Anyone have one of those PCNC machines?.......

The good news is if your parts are relatively simple profiles cut from a flat material, like blade blanks from a plate of steel, you can hand write the code without having to buy and learn the CAM software. I hand write most of my code. I used to make tons of bike chainrings and cogs, all written by hand. It's not as bad as you might think. About 98% of the stuff you might want to do can be done with arcs and lines. As a matter of fact, all the fancy nurb contours just come down to a bunch of very short lines that CAM software writes for you. Something like a knife blade can possibly be drawn with 5 or 10 lines or arcs. In G-code, you simply give the X and Y coordinates of where you want the machine to go. A line is a G1 command, so a command of G1 x1.5 y1.2 tells the machine to make a straight line to those coordinates. An clockwise arc is a G2. For an arc, you tell the machine where to end and where the center of the arc is. It's pretty simple stuff once you break it down to the basics. Most of the rest has to do with turning on spindles, coolant, and other functions. I'd highly recommend to start like that to learn what the basics of G-code are. Once you know that, you can follow along with the code that an expensive CAM program writes and be able to change it around if necessary.

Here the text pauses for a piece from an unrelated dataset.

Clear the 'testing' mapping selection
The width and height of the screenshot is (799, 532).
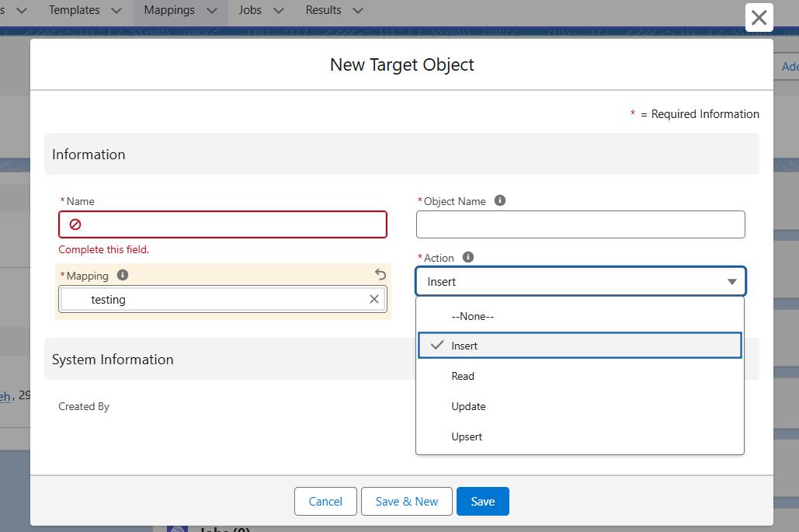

Once you go CNC, there's no going back. The leap in capability is unbelievable.
 
Nathan - I hope I don't come across as a prick...but your post makes it seems out-of-reach, if not impossible for a regular knifemaker to bother with a PCNC machine.

*shrug*



Fortunately, I am familiar with almost all of what you have written (terms as well as the software)...so it does not put me off...




Anyway...


I'm considering getting one and paying someone else to do the code for me (until I can learn it myself)...and then I'll run the machine myself.



Would this be something that average-joe-knifemaker would be able to learn/handle?



btboone - just saw your post...seems reasonable. what about handle slabs with contours? that would seem to be more complicated.
 
Doing 3D contours are definitely more complex. They also take a lot more machine time. Doing something like the wood handle of your avatar knife would be a lot more advanced than doing the 2D profile needed to do the blade part. You need to crawl before you run. Having someone else write the code is a great option.
 
Here's a pic of mine with the full sheetmetal, cabinet, 4th axis, and computer.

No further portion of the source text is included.